# Rampage Wallpaper



## NikosCC (May 16, 2007)

Check out the wallpaper i did for Rampage..

http://img30.picoodle.com/img/img30/4/3/30/f_wallpapam_14e5c70.jpg


----------



## Lotus (Jul 4, 2007)

i like it looks good, got a strong feel to it


----------



## plazzman (Mar 29, 2007)

Wow, thats brilliant. Dude your on a role.
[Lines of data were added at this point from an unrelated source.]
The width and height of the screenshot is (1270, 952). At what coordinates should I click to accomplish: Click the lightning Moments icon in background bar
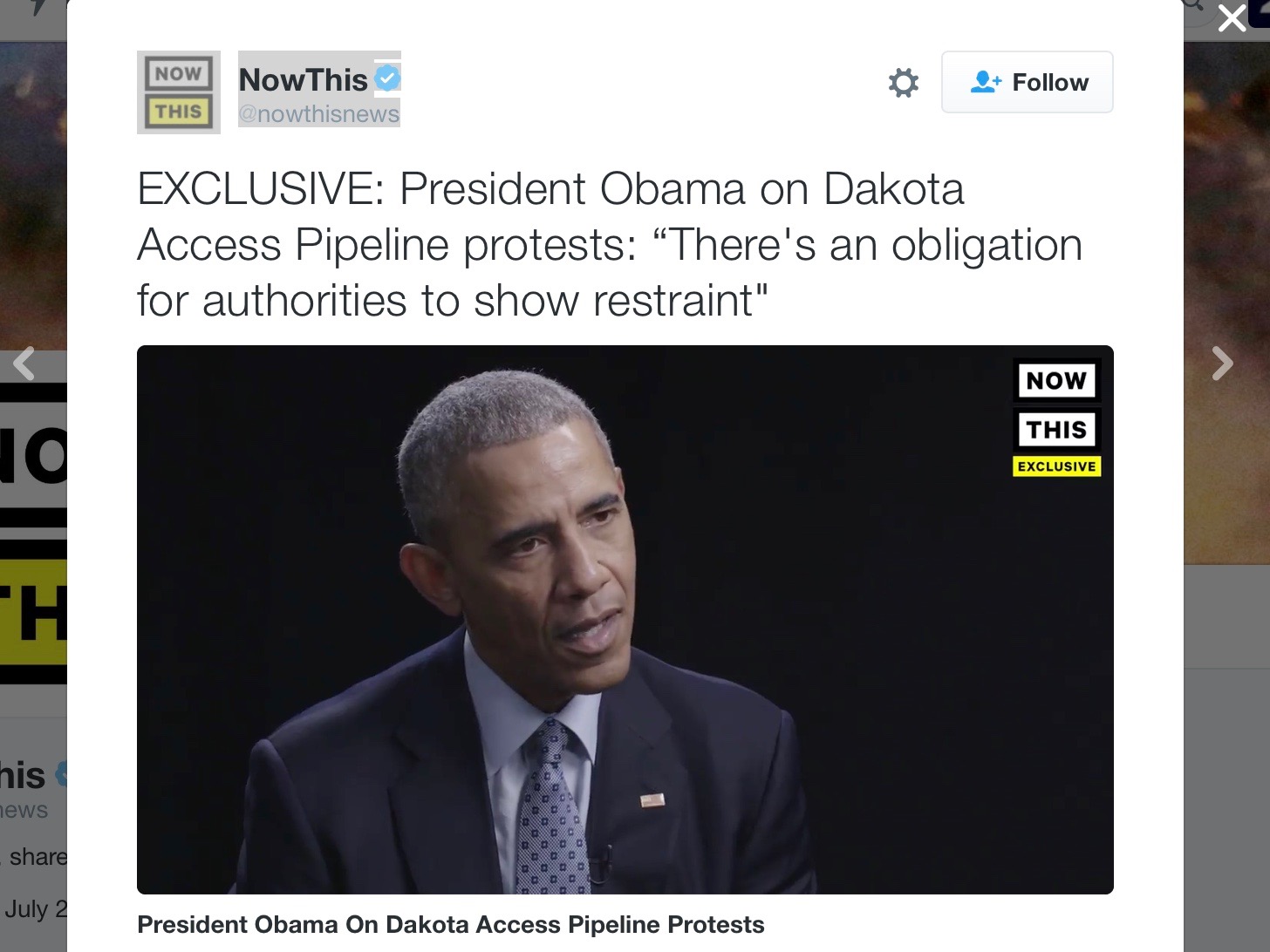(37, 8)
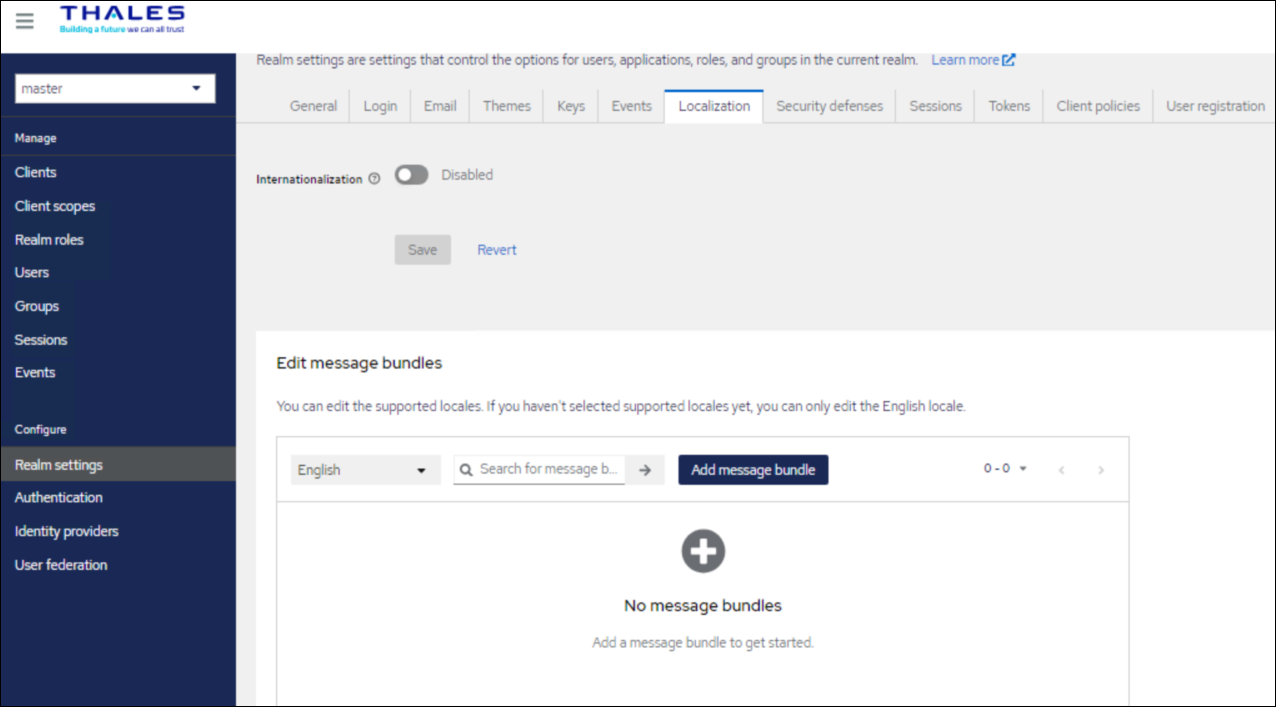The image size is (1276, 707).
Task: Go to next page of message bundles
Action: tap(1101, 470)
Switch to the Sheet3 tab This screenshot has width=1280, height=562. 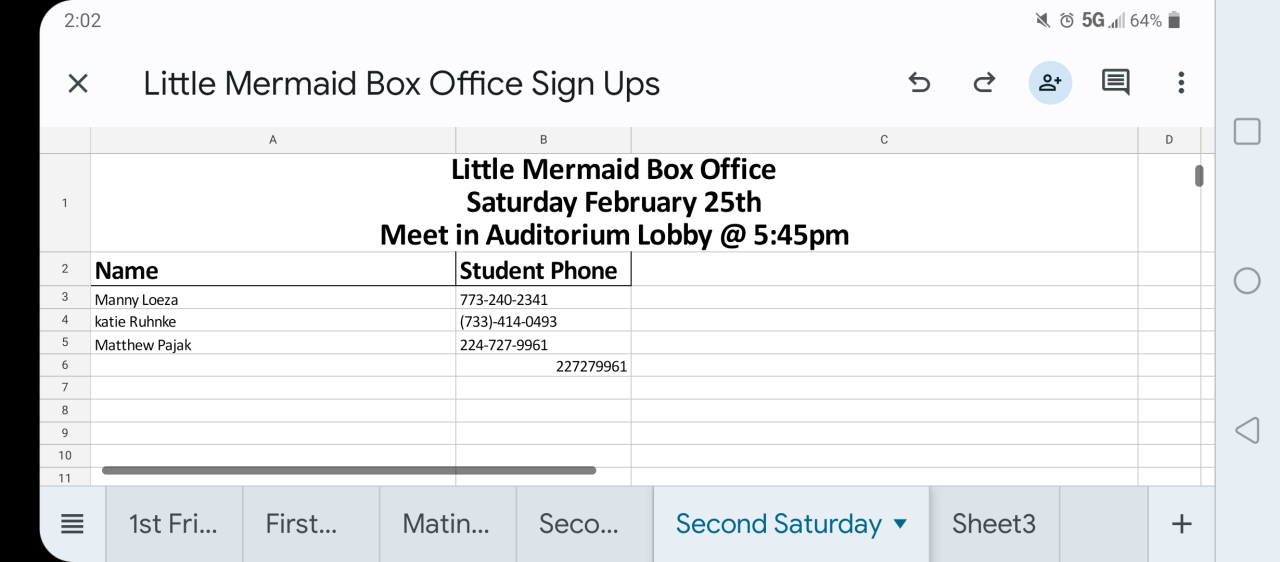click(x=993, y=524)
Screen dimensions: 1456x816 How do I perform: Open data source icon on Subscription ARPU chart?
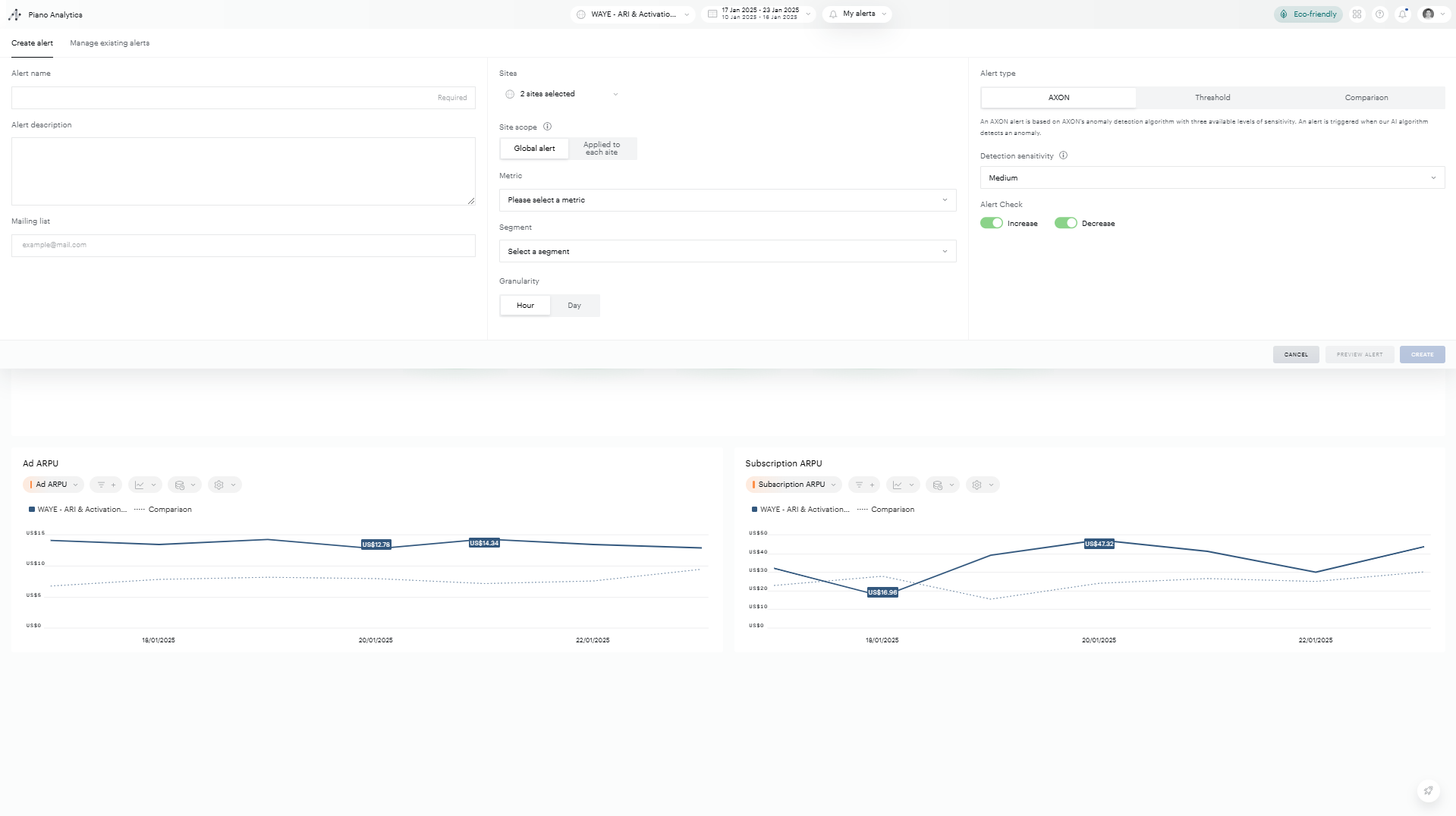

Oh, btw Niko, I got something BIG planned, a whole new idea for sigs, let's hope it comes through in time. Ill fill you in soon.


----------



## MLS (Jul 18, 2007)

Is it me or does rampage look a little like Kimbo in the picture of him on the right?



plazzman said:


> Oh, btw Niko, I got something BIG planned, a whole new idea for sigs, let's hope it comes through in time. Ill fill you in soon.


Keeping secrets are we?


----------



## NikosCC (May 16, 2007)

mlsman23 said:


> Is it me or does rampage look a little like Kimbo in the picture of him on the right?





plazzman said:


> Wow, thats brilliant. Dude your on a role.
> 
> Oh, btw Niko, I got something BIG planned, a whole new idea for sigs, let's hope it comes through in time. Ill fill you in soon.



hahah yea he does look like Kimbo hahahaha 


Hell yeah Plazz let me know man we'll do some work..


----------